Pharmaceutical compositions of Lurasidone

Assignee

• Slayback Pharma LLC · US

Inventors

• Paras P. JAIN · Amravati, IN
• Ajay Singh · Princeton, US
• Praveen Kumar Subbappa · Princeton, US
• Keerthi Priya · Ghanpur, IN
• Girish Kumar Jain · Ashti, IN
• Girish G. Kore · Jamkhed, IN
• Hanimi Reddy Bapatu · Hyderabad, IN
• Sandeep Jain · Milpitas, US

Key dates

Classification

• Technology area (CPC A)Human Necessities
• CPC primaryA61K9/146
• WIPO fieldPharmaceuticals
• WIPO sectorChemistry

Abstract

Solid dispersions of lurasidone or a pharmaceutically acceptable salt thereof are described, as well as pharmaceutical formulations thereof, and methods for making such formulations. Preferably, the solid dispersions are prepared by hot-melt extrusion or spray-drying, and comprise lurasidone with a pharmaceutically acceptable carrier (e.g., hydroxypropyl methyl cellulose acetate succinate (HPMC-AS), polyvinyl pyrrolidine vinyl acetate (PVP/VA) copolymer, hydroxypropyl methylcellulose phthalate (HPMCP), or mixtures thereof). The pharmaceutical composition may be orally administered to a patient in either the fed or fasted state, with a decrease or elimination of the food effect.
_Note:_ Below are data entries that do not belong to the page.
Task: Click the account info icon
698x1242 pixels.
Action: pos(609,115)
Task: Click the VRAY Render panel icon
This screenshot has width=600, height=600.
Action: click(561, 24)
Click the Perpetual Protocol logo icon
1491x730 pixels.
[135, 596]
Preferably, following oral administration of the pharmaceutical compositions, there is no substantial difference in the pharmacokinetic parameters (e.g., Tmax, Cmax, AUC0-t and/or AUC0-infinity) of lurasidone, regardless of whether the pharmaceutical compositions are administered to a subject in the fed or fasted state.